▶ Task requirements: Print out the data that follows exactly, character for character, apart from the pictures.

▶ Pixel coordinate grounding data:

Segment Open

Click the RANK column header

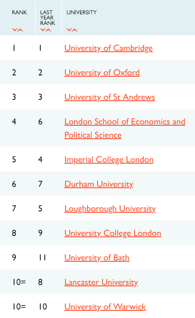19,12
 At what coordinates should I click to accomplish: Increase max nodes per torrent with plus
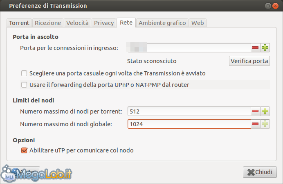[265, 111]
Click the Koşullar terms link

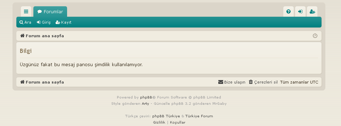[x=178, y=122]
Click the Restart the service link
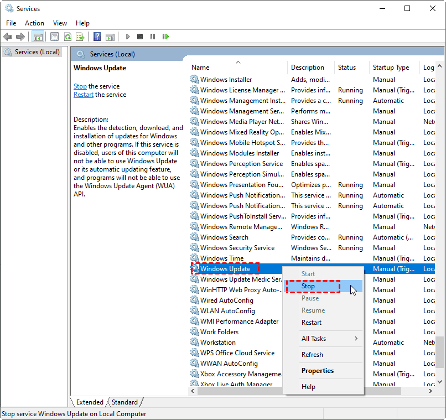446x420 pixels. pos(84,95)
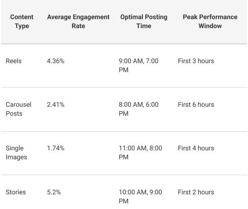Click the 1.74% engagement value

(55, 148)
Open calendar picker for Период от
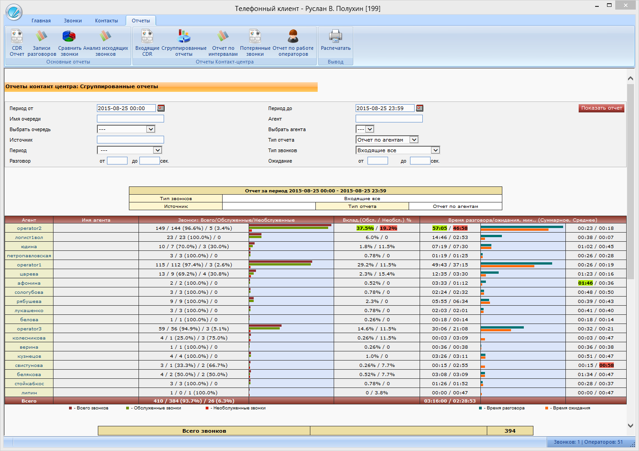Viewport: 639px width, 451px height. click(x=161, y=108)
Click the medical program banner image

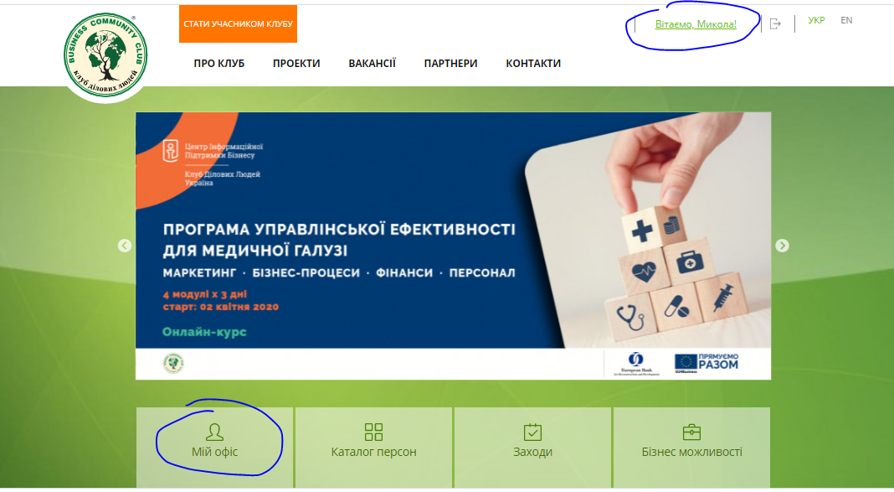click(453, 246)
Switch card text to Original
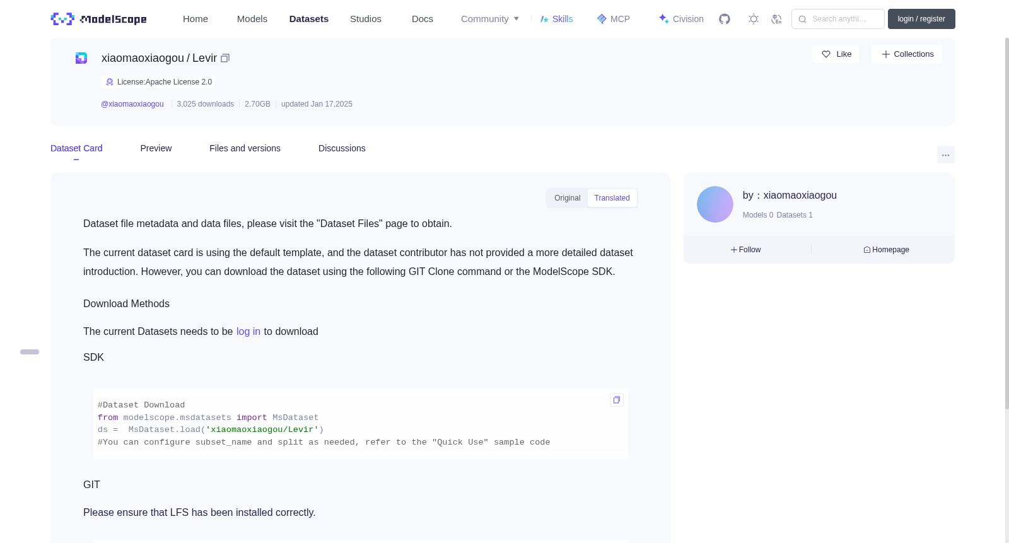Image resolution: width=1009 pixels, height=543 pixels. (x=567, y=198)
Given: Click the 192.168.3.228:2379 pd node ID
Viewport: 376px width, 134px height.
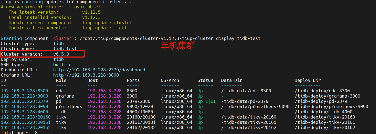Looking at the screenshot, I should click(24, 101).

Segment Closed

▶ Exercise solution:
Click the RANK column header

19,12
 At what coordinates should I click to accomplish: Increase max nodes per torrent with plus
[265, 111]
Click the Koşullar terms link

[x=178, y=122]
Click the Restart the service link
446x420 pixels. pos(84,95)
Click the 1.74% engagement value

(55, 148)
Open calendar picker for Период от
Viewport: 639px width, 451px height. click(x=161, y=108)
Click the medical program banner image

click(453, 246)
Switch card text to Original
Image resolution: width=1009 pixels, height=543 pixels. (x=567, y=198)
Given: Click the 192.168.3.228:2379 pd node ID
Viewport: 376px width, 134px height.
Looking at the screenshot, I should click(24, 101).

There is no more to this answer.